Medea und der Bezug zur Medizin mit dem innigen Bezug zum Hekate Garten dürfte viele Menschen vitalisieren. Denn sie trifft die Sehnsucht nach mehr Grün, mehr Sauerstoff und die Bekämpfung klimatischer Störfelder. So ist der langhanhaltende Applaus zum Ende der Vorstellung eine Aufmunterung, die Themen der Oper Médée von Luigi Cherubini als Kristallisationspunkte wieder zum Leuchten zu bringen. Wenn der Sonnengott Helios eine Himmelsleiter für Medea bauen würde, dann müßte sie sich nicht an de Tankstelle mit ihren beiden Söhnen das Leben nehmen. Sie könnte den heute so eminent wichtigen Auftrag innovativer Strategien mit inhaltsreichem Content ausführen und das Goldene Vlies wieder zum Leben erwecken.

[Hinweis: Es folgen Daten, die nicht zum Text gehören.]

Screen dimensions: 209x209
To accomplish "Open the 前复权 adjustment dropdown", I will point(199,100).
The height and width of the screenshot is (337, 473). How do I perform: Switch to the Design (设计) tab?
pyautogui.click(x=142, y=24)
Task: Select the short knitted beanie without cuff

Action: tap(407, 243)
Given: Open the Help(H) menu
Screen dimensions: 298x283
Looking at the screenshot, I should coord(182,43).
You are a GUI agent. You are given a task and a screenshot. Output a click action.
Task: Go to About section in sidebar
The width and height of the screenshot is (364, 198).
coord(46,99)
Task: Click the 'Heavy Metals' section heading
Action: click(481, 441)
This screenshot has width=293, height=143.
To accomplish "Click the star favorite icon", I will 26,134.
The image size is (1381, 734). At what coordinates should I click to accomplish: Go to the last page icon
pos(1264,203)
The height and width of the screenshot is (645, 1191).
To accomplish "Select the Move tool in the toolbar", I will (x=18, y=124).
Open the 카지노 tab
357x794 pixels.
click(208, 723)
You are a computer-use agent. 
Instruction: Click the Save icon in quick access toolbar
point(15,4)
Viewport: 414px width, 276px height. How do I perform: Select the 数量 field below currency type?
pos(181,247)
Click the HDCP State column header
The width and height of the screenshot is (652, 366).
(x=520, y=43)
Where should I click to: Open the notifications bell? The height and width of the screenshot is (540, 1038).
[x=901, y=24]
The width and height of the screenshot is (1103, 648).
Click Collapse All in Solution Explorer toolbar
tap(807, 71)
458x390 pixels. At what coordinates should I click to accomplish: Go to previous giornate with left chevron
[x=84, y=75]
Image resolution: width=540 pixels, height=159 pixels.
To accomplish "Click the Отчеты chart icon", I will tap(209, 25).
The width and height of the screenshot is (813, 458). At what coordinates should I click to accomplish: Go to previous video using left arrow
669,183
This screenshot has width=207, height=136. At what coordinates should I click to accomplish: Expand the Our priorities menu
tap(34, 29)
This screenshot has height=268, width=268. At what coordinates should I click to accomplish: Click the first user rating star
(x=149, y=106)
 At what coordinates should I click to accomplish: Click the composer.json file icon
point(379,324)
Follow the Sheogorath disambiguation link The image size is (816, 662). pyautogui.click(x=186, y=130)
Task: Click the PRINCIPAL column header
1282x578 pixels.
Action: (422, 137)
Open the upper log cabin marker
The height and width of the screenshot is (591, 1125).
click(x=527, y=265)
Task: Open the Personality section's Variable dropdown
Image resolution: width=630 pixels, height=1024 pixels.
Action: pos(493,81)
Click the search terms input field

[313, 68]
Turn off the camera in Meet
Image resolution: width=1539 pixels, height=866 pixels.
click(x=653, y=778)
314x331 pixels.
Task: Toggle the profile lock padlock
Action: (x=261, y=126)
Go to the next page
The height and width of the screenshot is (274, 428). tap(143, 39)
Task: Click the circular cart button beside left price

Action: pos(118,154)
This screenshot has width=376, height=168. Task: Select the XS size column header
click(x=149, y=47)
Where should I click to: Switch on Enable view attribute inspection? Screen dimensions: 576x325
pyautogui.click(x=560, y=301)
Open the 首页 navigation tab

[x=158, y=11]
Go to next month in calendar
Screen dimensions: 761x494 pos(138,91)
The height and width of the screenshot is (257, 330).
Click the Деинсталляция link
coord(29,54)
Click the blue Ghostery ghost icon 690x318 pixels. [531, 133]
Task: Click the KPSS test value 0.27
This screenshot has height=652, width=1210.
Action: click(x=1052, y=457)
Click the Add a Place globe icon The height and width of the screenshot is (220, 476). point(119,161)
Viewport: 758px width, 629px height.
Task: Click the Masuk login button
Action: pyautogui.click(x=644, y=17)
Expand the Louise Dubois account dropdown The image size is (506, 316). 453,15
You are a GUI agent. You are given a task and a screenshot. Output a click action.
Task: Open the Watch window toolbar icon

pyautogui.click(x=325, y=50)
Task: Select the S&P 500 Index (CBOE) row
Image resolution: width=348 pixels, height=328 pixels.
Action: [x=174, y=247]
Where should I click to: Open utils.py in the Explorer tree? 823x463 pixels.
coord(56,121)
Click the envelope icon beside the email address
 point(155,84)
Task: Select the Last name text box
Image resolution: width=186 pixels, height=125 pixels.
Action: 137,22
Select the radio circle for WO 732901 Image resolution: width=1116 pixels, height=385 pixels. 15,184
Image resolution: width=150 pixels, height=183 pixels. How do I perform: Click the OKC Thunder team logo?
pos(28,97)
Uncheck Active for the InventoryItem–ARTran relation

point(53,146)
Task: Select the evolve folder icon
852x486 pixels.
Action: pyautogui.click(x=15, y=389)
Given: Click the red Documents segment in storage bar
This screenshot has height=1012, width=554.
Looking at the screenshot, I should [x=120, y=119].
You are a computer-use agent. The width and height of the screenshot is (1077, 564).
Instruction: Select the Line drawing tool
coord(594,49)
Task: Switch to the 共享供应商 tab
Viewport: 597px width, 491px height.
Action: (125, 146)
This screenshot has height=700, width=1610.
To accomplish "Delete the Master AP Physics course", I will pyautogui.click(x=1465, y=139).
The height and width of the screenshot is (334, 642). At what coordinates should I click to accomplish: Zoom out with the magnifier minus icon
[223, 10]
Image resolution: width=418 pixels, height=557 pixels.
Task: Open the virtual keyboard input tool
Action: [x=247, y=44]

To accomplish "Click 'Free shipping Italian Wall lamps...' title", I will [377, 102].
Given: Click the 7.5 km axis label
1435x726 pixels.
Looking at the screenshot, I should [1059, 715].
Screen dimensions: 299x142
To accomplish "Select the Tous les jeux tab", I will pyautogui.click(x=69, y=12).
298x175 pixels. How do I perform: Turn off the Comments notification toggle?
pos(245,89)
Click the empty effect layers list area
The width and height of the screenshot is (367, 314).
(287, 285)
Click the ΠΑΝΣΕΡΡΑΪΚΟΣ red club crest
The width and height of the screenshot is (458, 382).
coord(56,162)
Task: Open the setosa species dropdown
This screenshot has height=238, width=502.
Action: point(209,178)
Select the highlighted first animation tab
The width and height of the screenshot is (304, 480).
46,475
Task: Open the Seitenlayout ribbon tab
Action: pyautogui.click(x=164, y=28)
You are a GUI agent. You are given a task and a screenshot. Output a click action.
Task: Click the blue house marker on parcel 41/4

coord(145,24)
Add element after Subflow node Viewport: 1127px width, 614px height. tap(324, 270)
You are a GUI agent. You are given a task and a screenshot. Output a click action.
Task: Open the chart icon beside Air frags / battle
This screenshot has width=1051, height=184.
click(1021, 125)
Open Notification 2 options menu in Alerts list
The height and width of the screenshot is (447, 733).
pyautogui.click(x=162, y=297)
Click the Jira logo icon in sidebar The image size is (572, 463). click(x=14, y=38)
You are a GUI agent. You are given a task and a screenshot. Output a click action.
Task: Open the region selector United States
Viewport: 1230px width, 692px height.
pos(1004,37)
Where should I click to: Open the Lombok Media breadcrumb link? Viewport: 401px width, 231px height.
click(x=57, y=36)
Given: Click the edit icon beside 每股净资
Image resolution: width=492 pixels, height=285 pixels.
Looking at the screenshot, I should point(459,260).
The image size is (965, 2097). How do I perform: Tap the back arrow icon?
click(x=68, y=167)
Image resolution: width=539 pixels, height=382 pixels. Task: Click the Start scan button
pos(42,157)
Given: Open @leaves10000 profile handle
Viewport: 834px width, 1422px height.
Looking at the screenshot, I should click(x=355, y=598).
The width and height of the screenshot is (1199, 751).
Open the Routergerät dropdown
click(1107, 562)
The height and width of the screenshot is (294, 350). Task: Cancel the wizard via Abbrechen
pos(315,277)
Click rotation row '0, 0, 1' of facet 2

Die Renaissance der menschlichen, geistigen Werteskala steigern und die heutigen Möglichkeiten der Hightech Welt nützen: Rache, Habsucht, Zorn, Armut, Zerstörung der Natur und Armut, Unterdrückung und Sklaverei sollten dann defacto der Vergangenheit angehören. Ein Sittengemälde, das den Ideen der Argonauten entspringen könnte. Welche Überlegungen die gut betuchten Gäste der Oper an derem letzten Médée – Spieltag mit nach Hause, in die Bar oder ins Hotel mitnehmen, welche Sprachnachrichten gemailt werden, das kann man nur erahnen. Freilich trägt jede Besucherin, jeder Besucher, aus der Medea Schatulle etwas mit sich herum und wird es weitergeben. Im Falls der Autorin dieses Textes hat sich die Fortsetzung des Opernabends am Odeonsplatz in München/ U-Bahn Untergeschoss um 1.30 Uhr zugetragen: Von allen Seiten wurde mit Schläuchen gespritzt. Was wie ein Feuerwehreinsatz nach dem Brand der Selbstmordattentäterin Medea auf der Salzburger Bühne nachwirkte, war plötzlich Realität. Denn bei Betriebsschluß gab es eine Durchsage: „Bitte verlassen Sie den Bahnhof sofort“. Wer das weiß, wird sich vorher schon darauf einstellen können. Wer normalerweise an einem Montag nicht bis 1.30 Uhr unterwegs ist, der kann also so manche Überraschung erleben, auch wenn der Theatervorhang im Großen Festspielhaus in Salzburg schon vier Stunden vorher zugezogen worden ist. Die Cherubini Orchestrierungen der faszinierenden Melodien klingen nach, und die Impressionen auf der Bühne werden plötzlich wahre Wirklichkeit. Die Theaterwelt hat ihren Ursprung im Unfassbaren, das Gestalt annimmt und sich ausdrücken möchte. Und die Realität mit ihren Biodiversitäten sucht offensichtlich noch immer nach dem Goldenen Vlies.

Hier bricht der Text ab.